#### [What is needed]
Transcribe the lines from the start of the data below through the line with "Jayden Linear Pendant (142, 540)", word for word and nothing more.

Provided information START

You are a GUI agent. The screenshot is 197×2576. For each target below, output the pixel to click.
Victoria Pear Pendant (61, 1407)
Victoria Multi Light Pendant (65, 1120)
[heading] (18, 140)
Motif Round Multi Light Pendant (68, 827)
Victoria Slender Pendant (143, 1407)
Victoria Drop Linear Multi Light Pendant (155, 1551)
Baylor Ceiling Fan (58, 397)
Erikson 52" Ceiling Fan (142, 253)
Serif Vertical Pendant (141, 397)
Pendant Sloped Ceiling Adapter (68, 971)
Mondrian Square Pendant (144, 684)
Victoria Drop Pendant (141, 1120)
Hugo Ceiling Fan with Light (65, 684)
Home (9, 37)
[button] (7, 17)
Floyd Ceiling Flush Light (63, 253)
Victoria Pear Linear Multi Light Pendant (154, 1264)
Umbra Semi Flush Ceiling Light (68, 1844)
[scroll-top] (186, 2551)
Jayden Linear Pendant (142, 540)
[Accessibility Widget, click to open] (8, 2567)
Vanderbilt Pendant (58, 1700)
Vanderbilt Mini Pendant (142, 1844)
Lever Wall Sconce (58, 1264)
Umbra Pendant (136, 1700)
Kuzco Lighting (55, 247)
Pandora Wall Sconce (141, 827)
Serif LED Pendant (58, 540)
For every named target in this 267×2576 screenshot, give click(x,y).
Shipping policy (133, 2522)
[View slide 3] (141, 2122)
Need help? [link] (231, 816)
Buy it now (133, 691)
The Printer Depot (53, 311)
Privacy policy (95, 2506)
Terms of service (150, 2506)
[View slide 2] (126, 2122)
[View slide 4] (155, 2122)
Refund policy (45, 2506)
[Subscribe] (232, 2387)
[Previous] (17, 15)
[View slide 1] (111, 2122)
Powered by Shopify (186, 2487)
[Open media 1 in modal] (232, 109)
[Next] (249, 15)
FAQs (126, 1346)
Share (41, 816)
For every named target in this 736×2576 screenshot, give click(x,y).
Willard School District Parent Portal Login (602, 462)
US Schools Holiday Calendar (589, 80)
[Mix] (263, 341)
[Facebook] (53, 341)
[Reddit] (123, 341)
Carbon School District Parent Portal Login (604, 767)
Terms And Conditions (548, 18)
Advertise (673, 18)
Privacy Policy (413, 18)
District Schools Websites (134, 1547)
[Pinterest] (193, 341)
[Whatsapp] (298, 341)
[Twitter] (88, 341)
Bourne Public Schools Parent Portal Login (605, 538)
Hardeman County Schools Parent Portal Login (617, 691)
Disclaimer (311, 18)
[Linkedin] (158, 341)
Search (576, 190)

Provided information END

#### [Solution for this exercise]
You are a GUI agent. The screenshot is 197×2576. For each target below, output the pixel to click.
Victoria Pear Pendant (61, 1407)
Victoria Multi Light Pendant (65, 1120)
[heading] (18, 140)
Motif Round Multi Light Pendant (68, 827)
Victoria Slender Pendant (143, 1407)
Victoria Drop Linear Multi Light Pendant (155, 1551)
Baylor Ceiling Fan (58, 397)
Erikson 52" Ceiling Fan (142, 253)
Serif Vertical Pendant (141, 397)
Pendant Sloped Ceiling Adapter (68, 971)
Mondrian Square Pendant (144, 684)
Victoria Drop Pendant (141, 1120)
Hugo Ceiling Fan with Light (65, 684)
Home (9, 37)
[button] (7, 17)
Floyd Ceiling Flush Light (63, 253)
Victoria Pear Linear Multi Light Pendant (154, 1264)
Umbra Semi Flush Ceiling Light (68, 1844)
[scroll-top] (186, 2551)
Jayden Linear Pendant (142, 540)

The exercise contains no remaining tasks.